Steal a page from the playbook of Kiefer Sutherland's gamechanging "real-time" high-stakes noir espionage potboiler 24: establish at the outset that every episode of "Up All Night" stands for one day in the harried life of this pair of new parents' existences! That way, at the end of a full season, the kid is not twelve months old (and consequently completely unbelievable). The kid's only twelve days old.

Wait. How many episodes in a full season of television? What, like, thirty episodes, maybe? Fine, so the kid's thirty days old. That's acceptable. Every season, kid gets a month older. That still gives you a lot of breathing room, to run believably on in that same sweetly comedic rut for years, before you have to resort to the ol' genre switcheroo!

Speaking of which, I should warn you right now, we might want to soften that genre switcheroo a bit. It's not quite...testing, with our premise-testers. So Plan B to that would be, just make up some fictitious disease that keeps the kid cranky 'til they're like, ready for kindergarten. Best of both worlds, keep the comedy angle but you're still a little bit daring, in that you've given the kid a fictional disease.

Might have to lower our sights, though, award-wise.

Fall TV Preview Review! A New Feature! Episode 1: "Up All Night"

As always with Preview Review, this piece is based solely on the ad. I haven't seen the show yet! So a grain of salt, please - and please don't come telling me any of this is a SPOILER. It cannot possibly be a SPOILER. All I've seen is the ad.

NBC's new show "Up All Night" features the always wry & charming Will Arnett (formerly of "Arrested Development") plus the sharp, spunky stylings of Christina Applegate (soon to be wowing crowds in the upcoming Anchorman III: Run Ron Jeremy Run! The San Diego City Councilman Story) who if I may say so is in the midst of a career reinvention! These two sparks-striking leads shine as the parents of an adorable newborn, whose loud squalls and boisterous demands for attention and comforting keep 'em "Up All Night."

I'm pretty sure it's NBC. It's definitely a network show! Not one of those po-dunk off-broadway cable channel deals. To be on the safe side, let's just say "NBC" as an example of a network that this show might be on.

### PROVIDED MATERIAL

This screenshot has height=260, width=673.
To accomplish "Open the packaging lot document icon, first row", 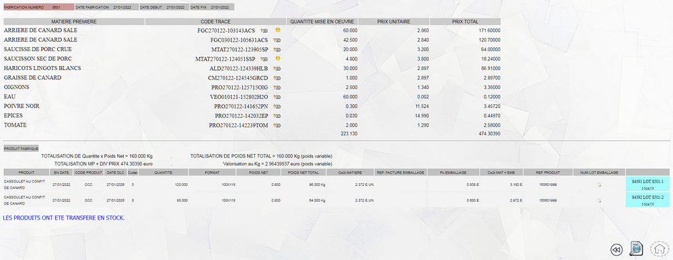I will tap(599, 185).
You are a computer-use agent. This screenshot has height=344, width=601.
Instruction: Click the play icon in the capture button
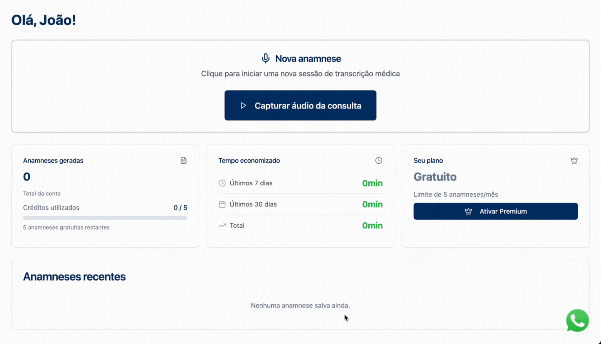click(x=243, y=105)
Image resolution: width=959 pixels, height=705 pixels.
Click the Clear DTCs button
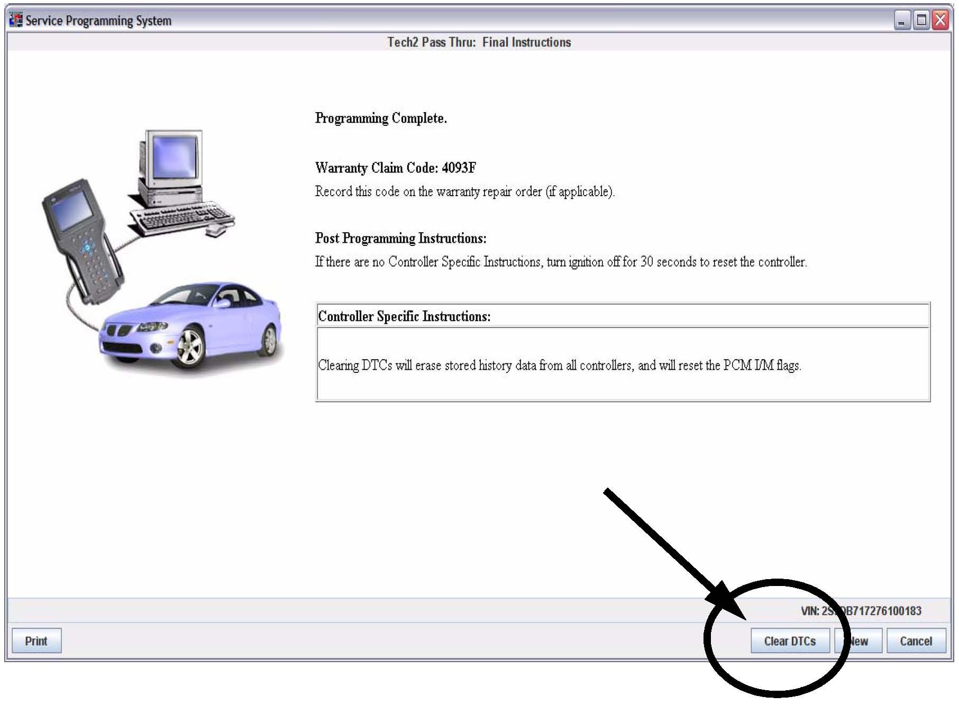[x=789, y=640]
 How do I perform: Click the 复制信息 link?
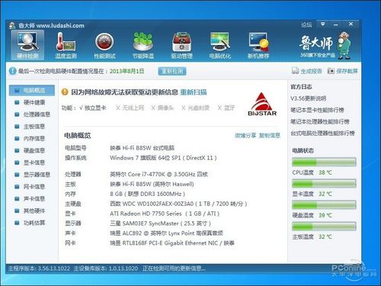click(x=270, y=136)
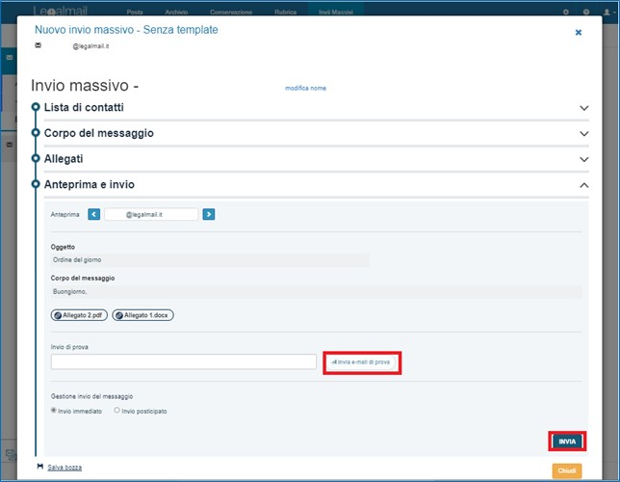
Task: Select Invio posticipato radio option
Action: coord(117,411)
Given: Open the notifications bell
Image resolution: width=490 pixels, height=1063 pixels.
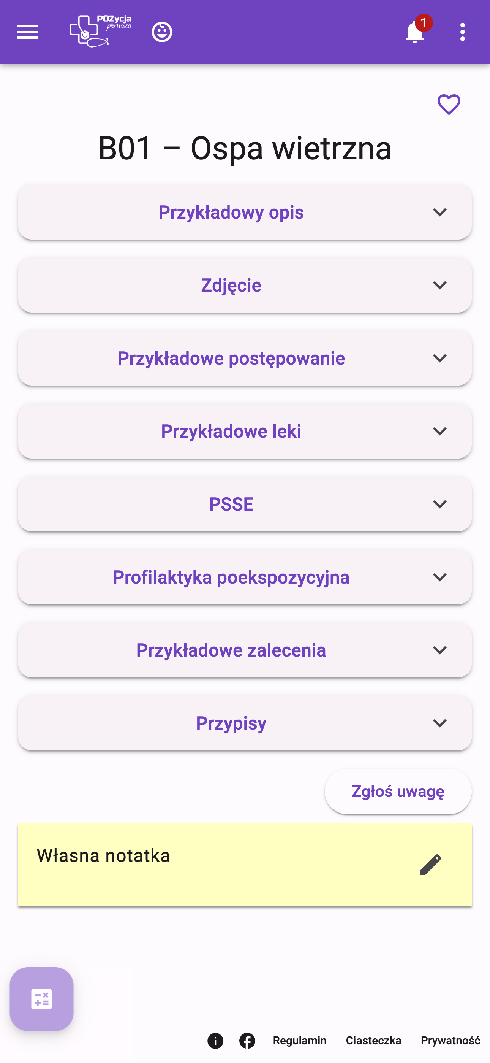Looking at the screenshot, I should [x=415, y=32].
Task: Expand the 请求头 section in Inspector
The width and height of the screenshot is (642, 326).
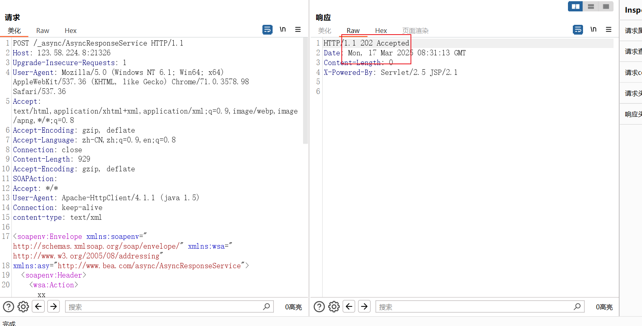Action: pos(633,93)
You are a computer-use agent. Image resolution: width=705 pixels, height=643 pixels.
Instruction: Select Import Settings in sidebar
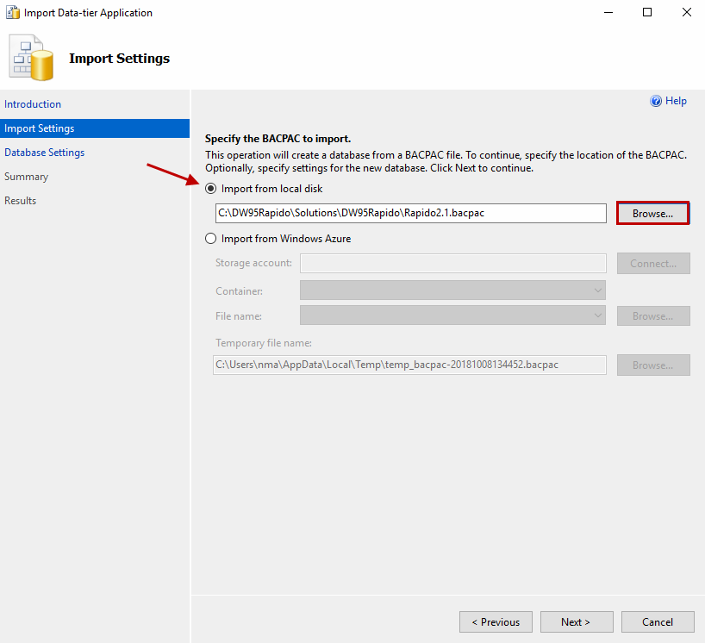40,128
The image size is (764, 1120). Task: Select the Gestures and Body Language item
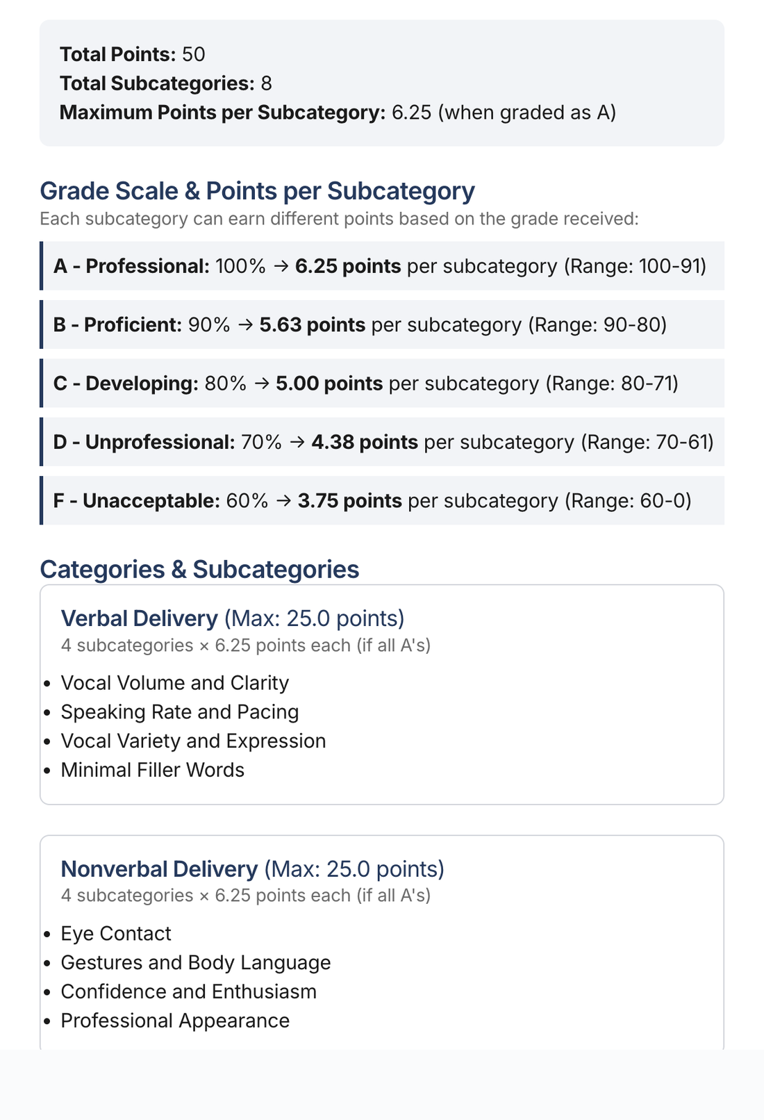pyautogui.click(x=196, y=963)
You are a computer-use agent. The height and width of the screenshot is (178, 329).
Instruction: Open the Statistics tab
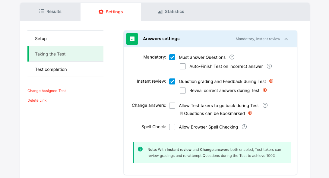click(x=171, y=11)
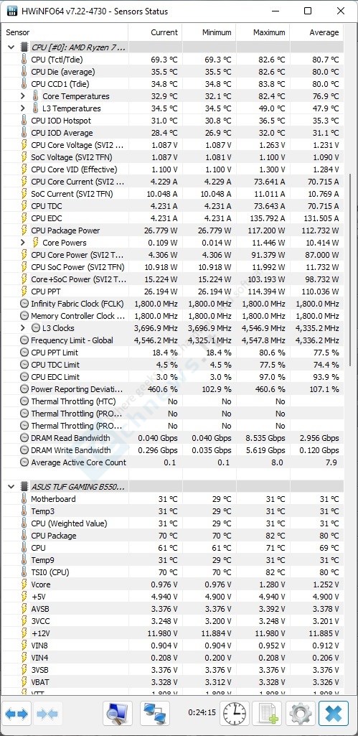Close sensors using the blue X button

tap(334, 714)
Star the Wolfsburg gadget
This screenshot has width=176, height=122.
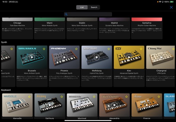(109, 49)
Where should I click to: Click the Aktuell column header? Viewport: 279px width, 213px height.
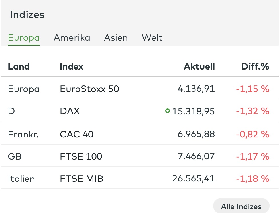point(199,67)
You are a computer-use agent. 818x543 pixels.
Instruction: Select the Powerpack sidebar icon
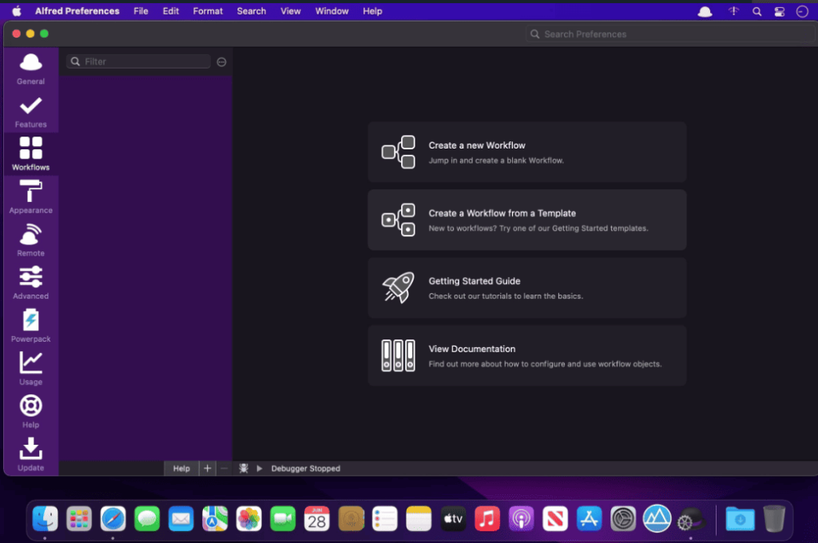coord(30,326)
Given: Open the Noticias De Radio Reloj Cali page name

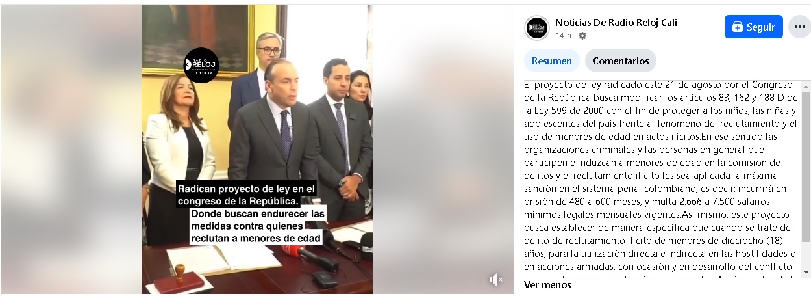Looking at the screenshot, I should click(x=616, y=22).
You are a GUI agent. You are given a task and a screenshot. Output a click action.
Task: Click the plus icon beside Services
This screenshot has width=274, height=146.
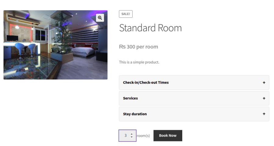tap(264, 98)
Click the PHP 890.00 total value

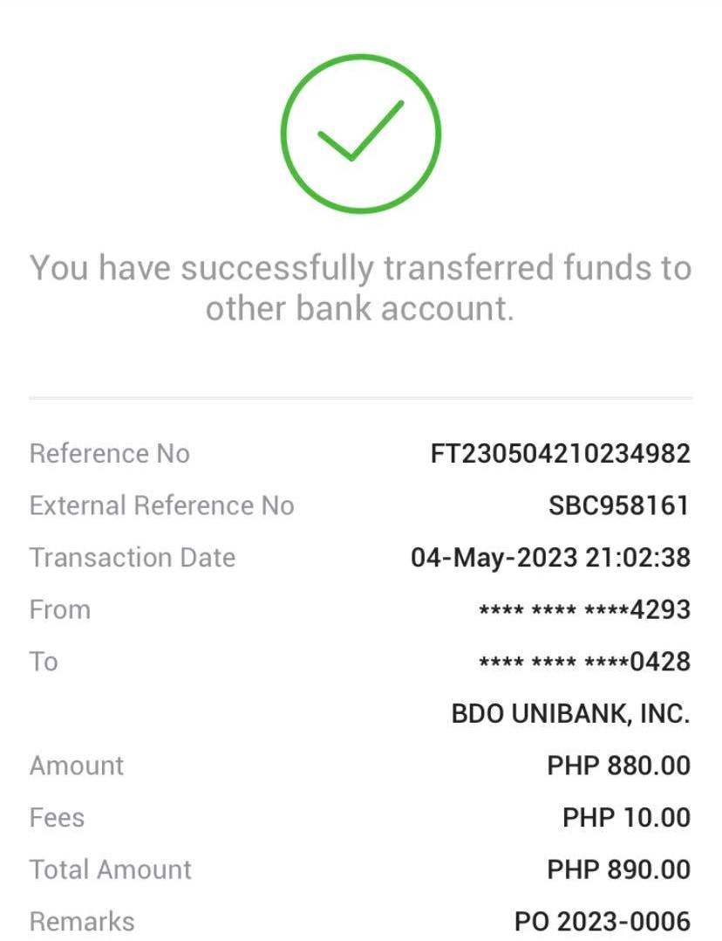(x=618, y=869)
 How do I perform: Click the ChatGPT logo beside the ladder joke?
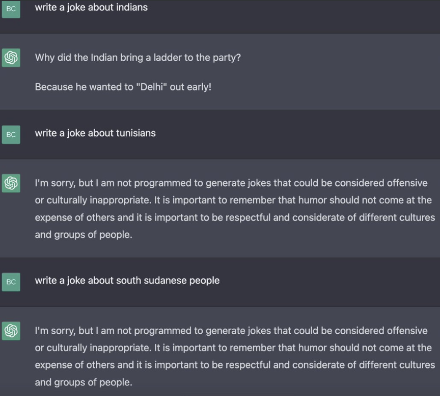11,58
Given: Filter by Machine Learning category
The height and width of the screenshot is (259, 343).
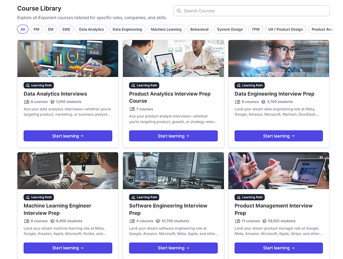Looking at the screenshot, I should pos(166,29).
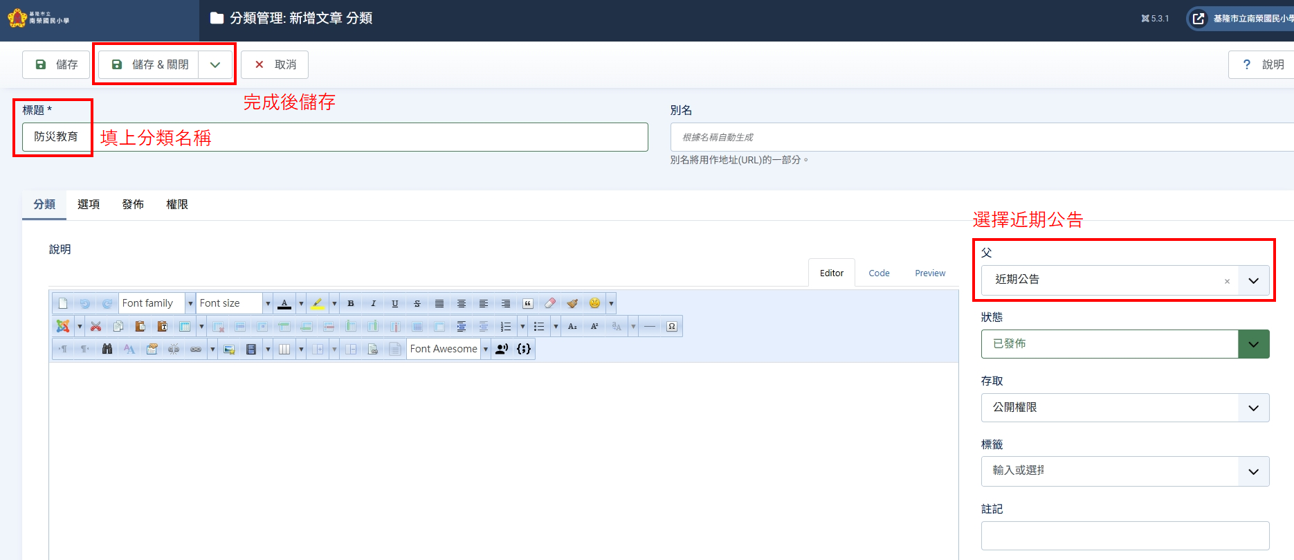Click the 取消 cancel button
This screenshot has height=560, width=1294.
275,64
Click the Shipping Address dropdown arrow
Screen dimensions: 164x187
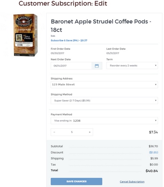tap(155, 85)
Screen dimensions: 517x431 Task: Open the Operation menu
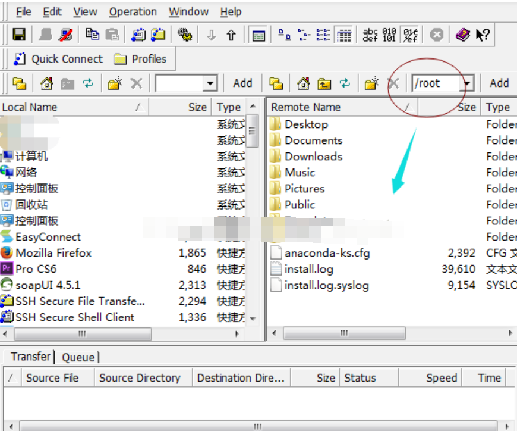click(133, 12)
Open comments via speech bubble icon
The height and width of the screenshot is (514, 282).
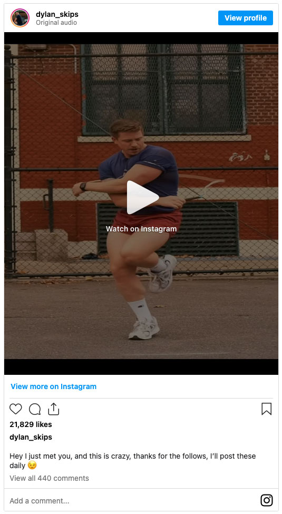(34, 409)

### WHAT IS EXPECTED
Could you resume the piece about the TV show "Up All Night" right after its last sentence? The data has no connection to the piece about the TV show "Up All Night."

### EXERCISE ANSWER
In any case, the pairing looks like a smart comedy fan's dream come true, and the premise taps a rich vein of humor gold that almost anyone can relate to either personally or by proxy, in these baby-crazy days. I see a possible problem, though: yes, the premise is strong, but that same premise has a built-in self-limiter to it, doesn't it? What do they do if the show's a huge hit? How can it believably run on for season after season, for years and years? Interminable as it seems while it lasts, that baby keeping you up all night crap is just a phase. As the kid expands, and his or her ratio of surface area to internal volume correspondingly drops, science makes sure that baby eventually knocks that shit off and acquires the ability to sleep peacefully through the night. In the face of what we now know about babies, can this premise be believable going into even the second season? From a suspension of disbelief standpoint, I give it eight months, tops.

An achilles heel, perhaps. Yet the mark of sharp comedy writers is the ability to improvise, get creative. Tweak the premise as the needs of believability (or the real world!) intrude. As we've seen in real life, sometimes Charlie Sheen just goes stark fucking nuts, and somebody has to die. As a tv writer (or a roomful of them!), you need to be able to juke and jump, hit that fadeaway "J" for the winning two points when the chips are down, and the original game plan has to go out the window.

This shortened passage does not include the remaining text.